◆ Extrait fourni ◆
CADRE GENERAL POUR PRODUIRE UNE ASSIGNATION EFFICACE
 
L’assignation s’analyse comme une forme de convocation de sa cible devant un juge pour que ce dernier décide, de diverses mesures (des « demandes ») contre cette cible.
 
La convocation emporte un débat, l’assignation se place comme un acte qui décrit les causes de la ou des demandes, c’est son premier objectif.
 
Il faut donc commencer par bien mettre à plat la ou les demandes en question, le reste suit comme une gestion de questions techniques à traiter.
 
Il faudra au total : créer une chaîne juridiquement fiable allant des pièces à l’assignation (cf § A) rendre cette dernière conforme aux règles qui commandent son efficacité (cf § B) et couvrir les formalités nécessaires pour que le Juge soit saisi (cf § C).
 
Le fond du sujet porte un nom en Droit, une demande vise en effet à revendiquer une règle de Droit pour fonder la ou les demandes, et cette règle de Droit porte un nom, qualifier le litige c’est lui donner le bon nom.
 
De la bonne identification de la règle de Droit découle celle du juge à saisir, donc du Tribunal qui sera mentionné sur l’assignation.
 
Il est pertinent de rechercher une jurisprudence ayant jugé des faits comparables pour identifier ou avoir confirmation de la règle de Droit applicable.

◆ Données extraites ◆
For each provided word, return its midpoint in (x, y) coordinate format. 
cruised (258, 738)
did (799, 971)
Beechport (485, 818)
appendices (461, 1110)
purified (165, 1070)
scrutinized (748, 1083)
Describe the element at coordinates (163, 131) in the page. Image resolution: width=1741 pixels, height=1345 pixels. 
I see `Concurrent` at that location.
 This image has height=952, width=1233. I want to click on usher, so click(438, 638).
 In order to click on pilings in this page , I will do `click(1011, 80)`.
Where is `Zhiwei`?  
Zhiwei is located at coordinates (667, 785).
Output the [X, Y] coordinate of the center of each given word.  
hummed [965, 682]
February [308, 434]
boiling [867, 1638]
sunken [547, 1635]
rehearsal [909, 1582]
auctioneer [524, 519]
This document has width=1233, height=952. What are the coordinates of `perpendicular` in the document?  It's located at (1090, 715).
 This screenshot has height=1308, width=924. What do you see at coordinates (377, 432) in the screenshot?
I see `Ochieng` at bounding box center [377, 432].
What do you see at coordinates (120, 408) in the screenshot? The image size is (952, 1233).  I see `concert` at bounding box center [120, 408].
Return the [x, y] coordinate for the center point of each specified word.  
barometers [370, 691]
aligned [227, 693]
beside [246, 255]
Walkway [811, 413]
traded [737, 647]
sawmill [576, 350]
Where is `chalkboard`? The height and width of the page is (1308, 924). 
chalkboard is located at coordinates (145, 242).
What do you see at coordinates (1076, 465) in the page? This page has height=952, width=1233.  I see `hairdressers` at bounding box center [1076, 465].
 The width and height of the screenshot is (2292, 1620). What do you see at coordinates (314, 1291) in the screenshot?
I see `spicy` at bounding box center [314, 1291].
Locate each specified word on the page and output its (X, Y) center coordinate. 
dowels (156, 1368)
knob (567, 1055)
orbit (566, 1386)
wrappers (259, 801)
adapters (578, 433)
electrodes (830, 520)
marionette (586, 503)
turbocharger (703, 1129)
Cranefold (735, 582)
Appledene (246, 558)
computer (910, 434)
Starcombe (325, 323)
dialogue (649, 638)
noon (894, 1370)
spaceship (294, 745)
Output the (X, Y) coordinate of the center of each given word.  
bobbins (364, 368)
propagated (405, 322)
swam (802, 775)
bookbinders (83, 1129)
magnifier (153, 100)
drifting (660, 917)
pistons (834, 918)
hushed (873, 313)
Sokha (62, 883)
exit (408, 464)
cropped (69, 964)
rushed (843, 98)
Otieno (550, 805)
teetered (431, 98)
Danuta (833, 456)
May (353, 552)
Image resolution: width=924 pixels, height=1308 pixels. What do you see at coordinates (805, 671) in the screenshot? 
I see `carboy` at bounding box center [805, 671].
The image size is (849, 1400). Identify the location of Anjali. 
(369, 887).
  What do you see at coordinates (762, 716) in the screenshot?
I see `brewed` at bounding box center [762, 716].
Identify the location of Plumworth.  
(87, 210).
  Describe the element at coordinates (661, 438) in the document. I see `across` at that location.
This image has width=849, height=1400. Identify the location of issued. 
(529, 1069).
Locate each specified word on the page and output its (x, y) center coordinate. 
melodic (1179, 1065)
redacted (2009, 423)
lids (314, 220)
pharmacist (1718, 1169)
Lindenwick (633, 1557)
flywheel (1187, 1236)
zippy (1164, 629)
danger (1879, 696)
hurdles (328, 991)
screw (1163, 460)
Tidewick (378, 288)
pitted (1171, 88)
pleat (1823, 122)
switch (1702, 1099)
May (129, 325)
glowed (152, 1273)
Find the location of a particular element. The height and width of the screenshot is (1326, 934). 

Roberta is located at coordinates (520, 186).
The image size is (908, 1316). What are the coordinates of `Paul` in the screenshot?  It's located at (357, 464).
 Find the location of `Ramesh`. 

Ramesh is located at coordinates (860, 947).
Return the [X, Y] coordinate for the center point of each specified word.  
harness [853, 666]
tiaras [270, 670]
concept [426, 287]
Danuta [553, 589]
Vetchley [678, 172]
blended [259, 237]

◆ Énoncé A ◆
Relevez toutes les tâches que l'extrait sur l'assignation présente comme nécessaires « au total », en indiquant pour chacune le paragraphe auquel elle renvoie.
◆ Énoncé B ◆
Poursuivez l'extrait sur l'assignation à partir de sa dernière phrase.

◆ Réponse attendue A ◆
- Créer une chaîne juridiquement fiable allant des pièces à l'assignation (§ A)
- Rendre l'assignation conforme aux règles qui commandent son efficacité (§ B)
- Couvrir les formalités nécessaires pour que le Juge soit saisi (§ C)

◆ Réponse attendue B ◆
Les règles en question peuvent être issues de lois spéciales (par exemple lois sur les baux, Droit bancaire…), souvent elles se fondent sur des contrats (accords pris entre des personnes, statuts  de sociétés), parfois encore sur les principes généraux du Droit Civil)
 
L’assignation doit « viser » les textes applicables (c’est-à-dire les citer), le Code de Procédure (article 56) prescrit d’ailleurs que l’assignation expose ses moyens en fait et en droit (56 CPC).
 
Certains soulèvent la nullité des assignations trop succintes ou vagues, la nullité pourra être reconnue si ces vices ne sont pas réparés en cours de procédure et que celui qui les soulève démontre qu’un grief demeure par le fait de ces vices.
 
Quand le travail d’identification de la règle applicable est terminée, on peut dire que les faits sont « qualifiés en Droit ».
 
Le travail de fond peut commencer.
 
A – DES PIECES A L’ASSIGNATION
 
Il s’agit de mettre en relation le texte de l’assignation et les pièces, de rédiger une présentation des faits à l’origine du litige.
 
Le mieux est de numéroter les pièces en rédigeant cette partie et d’intégrer cette numérotation dans le texte.
 
Exemple : par un accord du X en date du (date), (cf pièce en demande N°1) . la société Z et Mr Y sont convenus de …. (…), Mr Y a constaté que (…) cf pièce en demande N°2)  et a envoyé à . la société Z une mise en demeure, le (date) cf pièce en demande N°3)  (…) la société Z a protesté de cette mise en demeure par lettre du (date) cf pièce en demande N°4), les échanges ultérieurs n’ont pas permis de régler ce litige, Mr Y demande donc au Tribunal de ….
 
Cette rédaction est toujours chronologique, mettant en évidence les phases successives du litige et la demande qui cause l’assignation, souvent d’ailleurs cette partie est intitulée « origine de la demande ».
 
Il faut ensuite rédiger le paragraphe de la « discussion », lequel expose la qualification juridique des faits, la demande et les conséquences qu’il est proposé au juge d’en tirer.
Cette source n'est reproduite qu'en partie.